Levin’s story brings grace and humility to the opulent world destroyed by the likes of misguided and selfish Anna and her lover.  Levin brings his new bride Kitty home, perturbed that his alcoholic brother and his mistress will upset her delicate sensibilities and offend her careful breeding. Kitty transforms into a beacon of grace as she washes the withered form of her new brother in law and helps his fallen wife bring him comfort as he lay ill. 

There’s a lot of God in Tolstoy, I told my friends last night, and it is in small, fleeting scenes like these that the dark clouds pervading the story are momentarily sliced with redemptive light.

Viewers of the film should know that Wright imagines the world of the novel as splayed out on a theatrical stage.  This might take a while to sink into: as he makes use of the wings and rafters, of floors devoid of red-velvet chairs and we are invited intimately into a world with a staged flair.  You will get used to it and the world outside will disappear.

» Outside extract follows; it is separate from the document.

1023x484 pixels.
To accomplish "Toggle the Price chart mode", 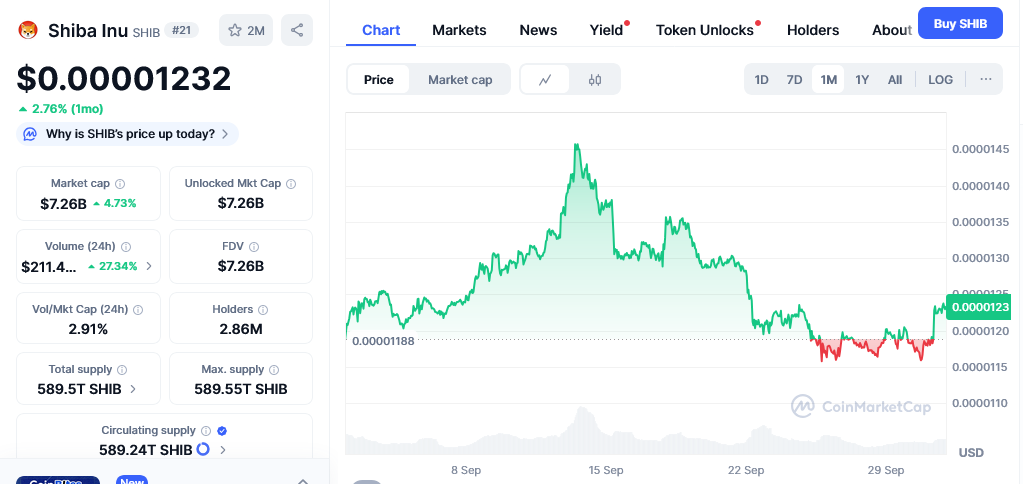I will pos(378,79).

This is a BEAUTIFUL movie. Its setting and design and costume and screenplay are all sumptuous.  Its ravaged characters with their deep sin and slipping honour are pitiable; but with Karenin and Levin we are given the true core of Tolstoy’s philosophy: the pursuit of goodness and redemption is a journey worth taking. Love is pure, too, and worth fighting for.  The “love story” of this piece does not exist between the extramarital passion of two physically attracted specimens. Instead it is displayed in the supporting characters and how they add slivers of hope to a depraved society. 




5 comments:

Rissi said...

So glad you liked this one, Rachel! :)

Ruth said...

Beautifully, beautifully said Rachel!! I couldn't agree with you more!

Charity said...
This comment has been removed by the author.
Kailana said...

I am hoping by the time I get around to watching this I will be reading again and will finally read the book...

Charity said...

Saw it this afternoon. Enjoyed it very much -- and it was GORGEOUS. I'm a bit sorry, though, that they cut so much of Kitty/Levin's story out, because that undermines the entire point Tolstoy was trying to make about lust vs. love. There's almost no religion left in it, which disappointed me -- but maybe to a pair of fresh eyes, it's there? I've seen a half dozen adaptations and read the book, so that made whatever was missing even more apparent to me.